I had a rare osteo called Actinomycosis. I had to combine it with heavy

doses of iv antibiotics for 6 months...16 million units a day. The purpose

of the H20 treatments is also to increase the antibiotic

effectiveness....bone is hard to penetrate. Contact Dr. Ralph Potkin, of

Cedar Sinai....in California....Los Angeles. He did my treatments. He has a

place called Hyperbaric Research and TX center. Best of luck, xo Shell

[Guest guest]

thanks for the info, I just started IV antibio a few days ago and oral

two weeks ago, I felt better one week after starting the orals

for a week but now have most symptoms back.

did you recover from the treatments??

erik

AdAgensee@... wrote:

>

> From: AdAgensee@...

>

> ...I had osteomyletis in the bones of my face, orbital, maxillary, etc.

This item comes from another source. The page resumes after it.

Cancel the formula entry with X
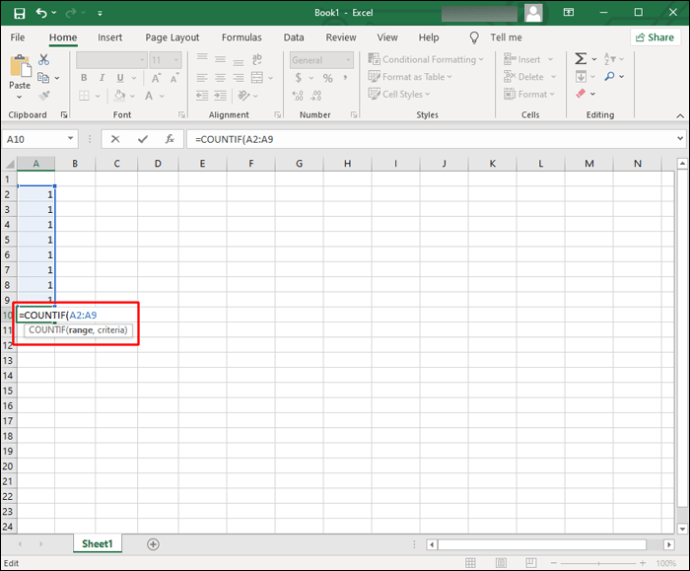This screenshot has width=690, height=571. pos(116,139)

> I had a rare osteo called Actinomycosis. I had to combine it with heavy

> doses of iv antibiotics for 6 months...16 million units a day. The purpose

> of the H20 treatments is also to increase the antibiotic

> effectiveness....bone is hard to penetrate. Contact Dr. Ralph Potkin, of

> Cedar Sinai....in California....Los Angeles. He did my treatments. He has a

> place called Hyperbaric Research and TX center. Best of luck, xo Shell

>

> > This list is intended for patients to share personal experiences with each

other, not to give medical advice. If you are interested in any treatment

discussed here, please consult your doctor.